*** Block opens ***

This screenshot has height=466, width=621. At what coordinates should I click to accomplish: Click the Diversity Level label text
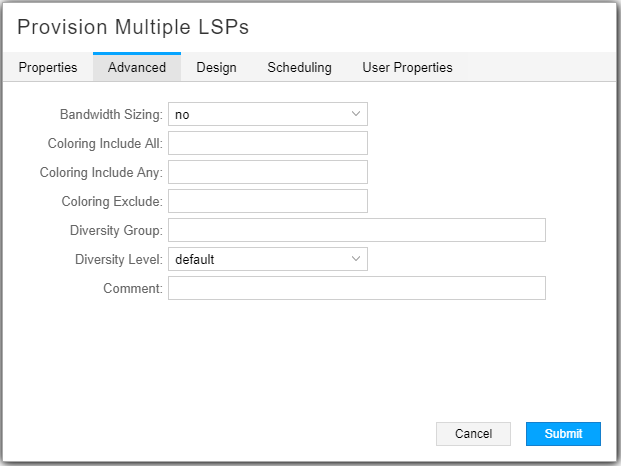tap(118, 259)
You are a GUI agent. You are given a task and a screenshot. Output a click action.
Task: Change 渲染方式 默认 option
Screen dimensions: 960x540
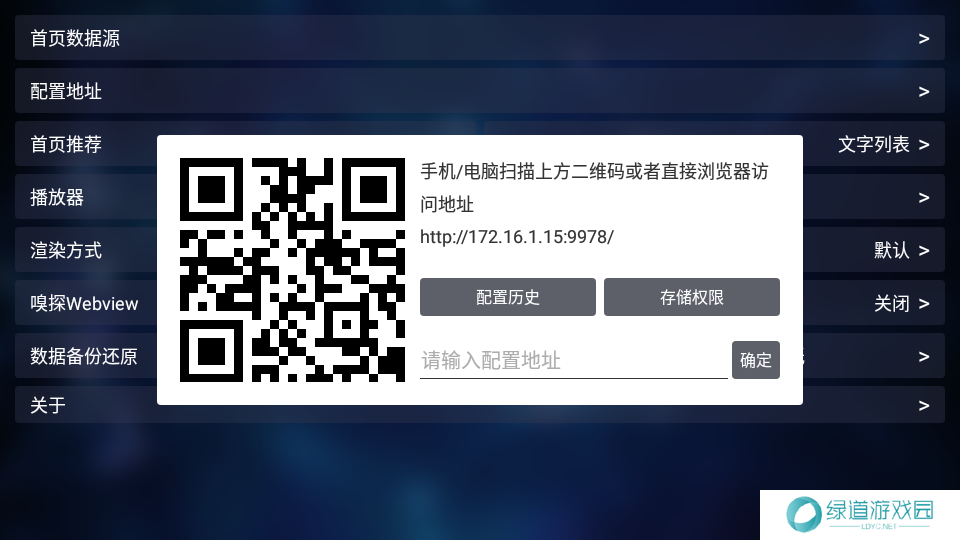(902, 250)
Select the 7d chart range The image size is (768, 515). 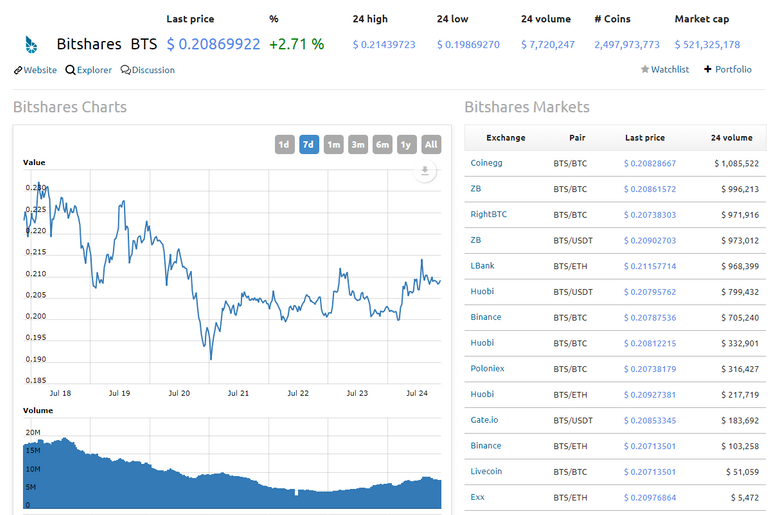point(309,145)
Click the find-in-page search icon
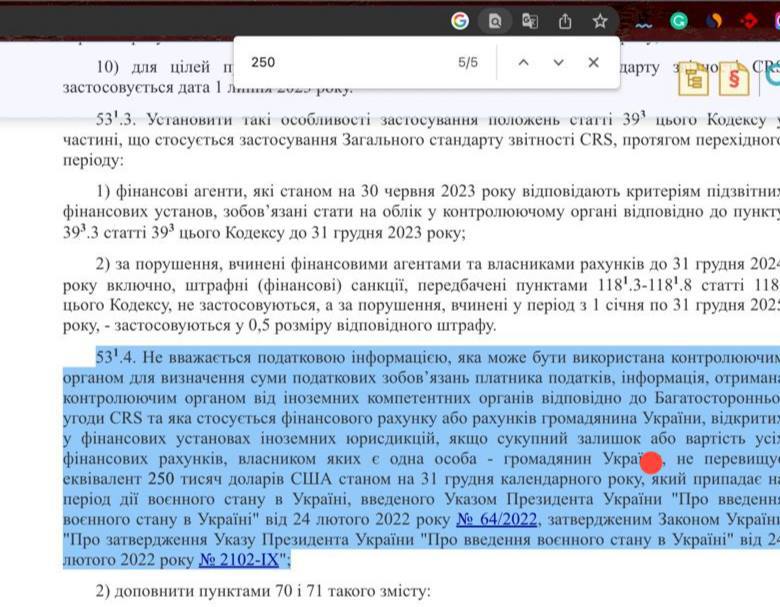The image size is (780, 607). pos(494,20)
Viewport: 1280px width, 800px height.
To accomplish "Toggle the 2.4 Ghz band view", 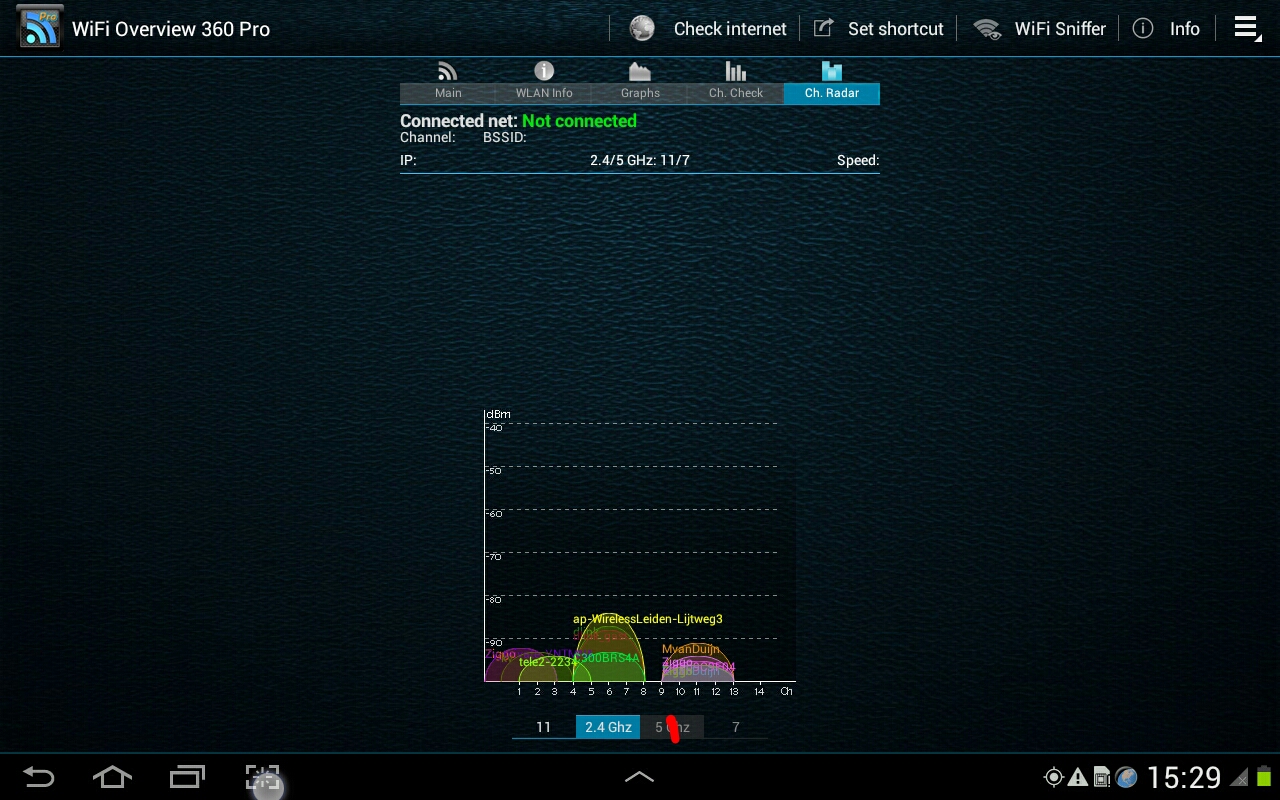I will click(x=608, y=727).
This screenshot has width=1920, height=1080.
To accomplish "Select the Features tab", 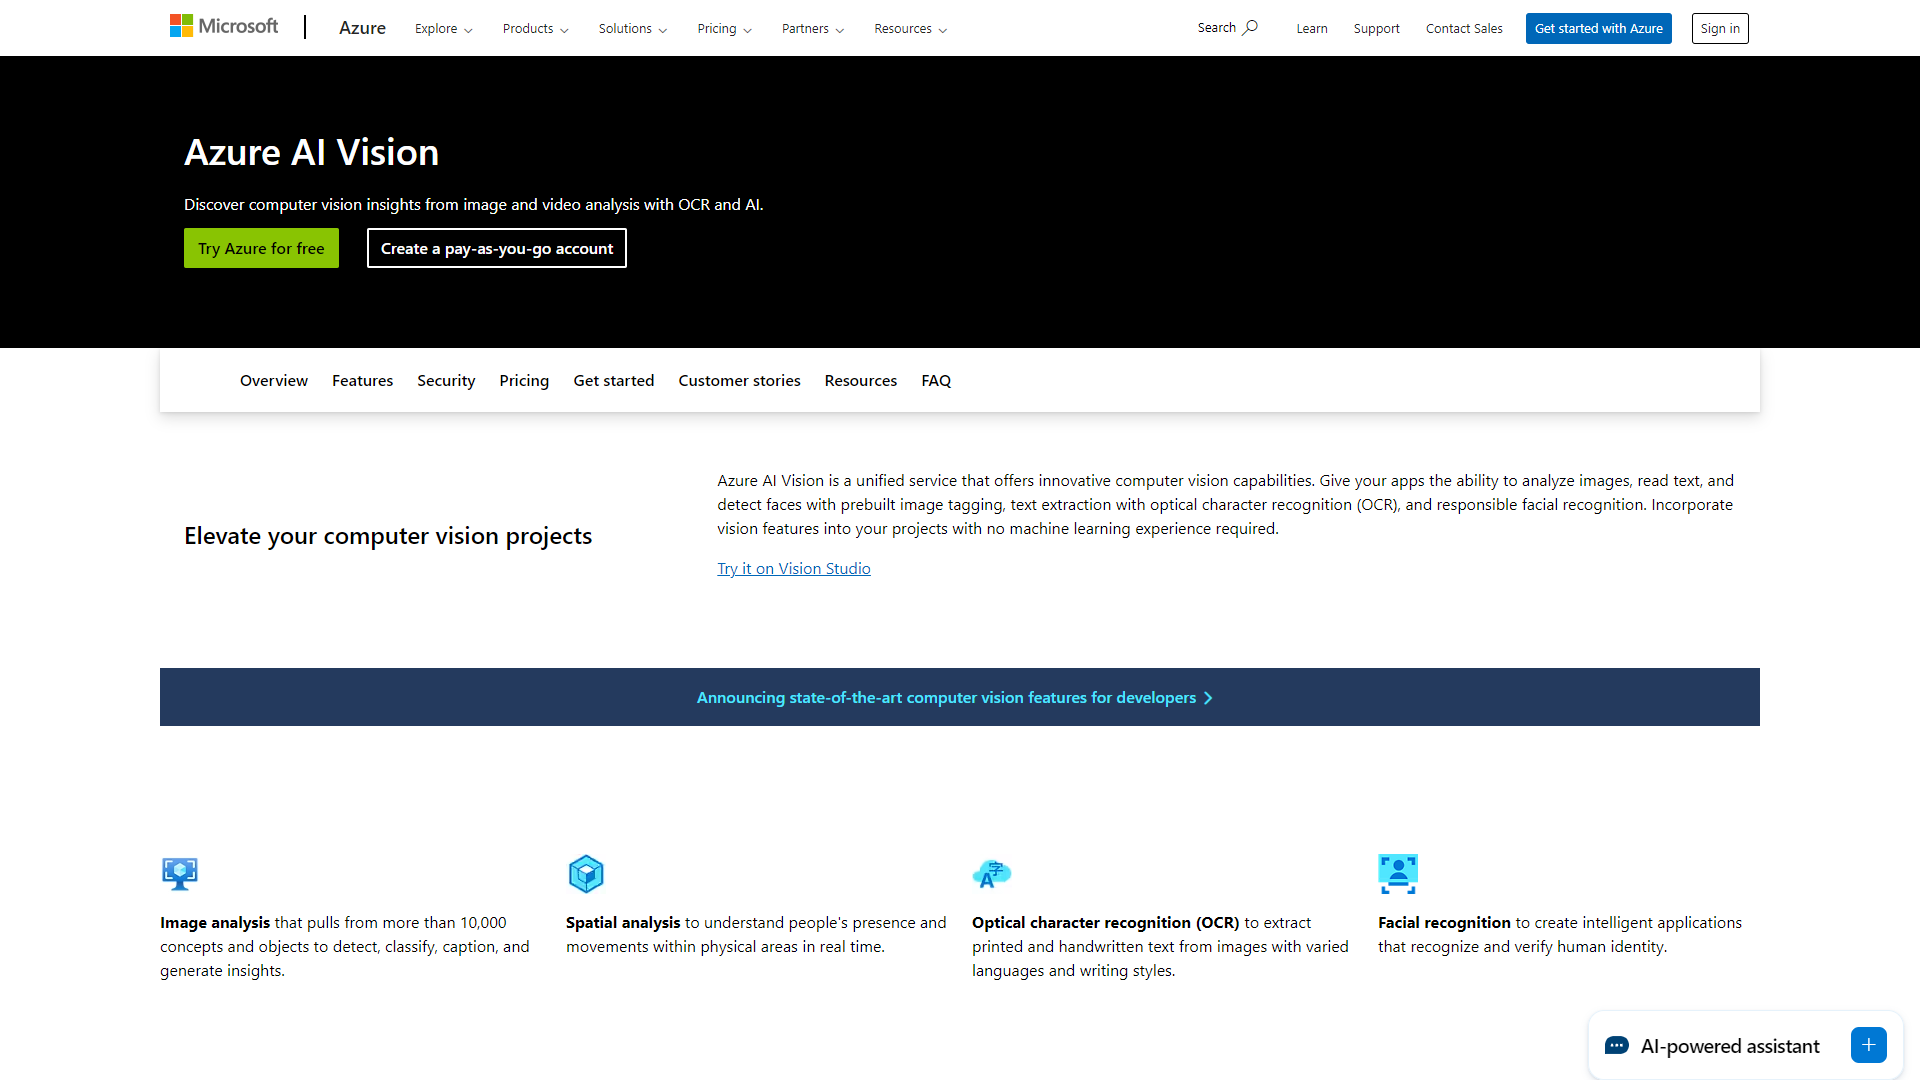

*** Block closes ***

Task to complete>
What the answer needs is every line from the one containing "This screenshot has width=1920, height=1080." through the final line of the data above, copied exactly, without pictures.

Output for this task>
This screenshot has width=1920, height=1080.
To accomplish "Select the Features tab", 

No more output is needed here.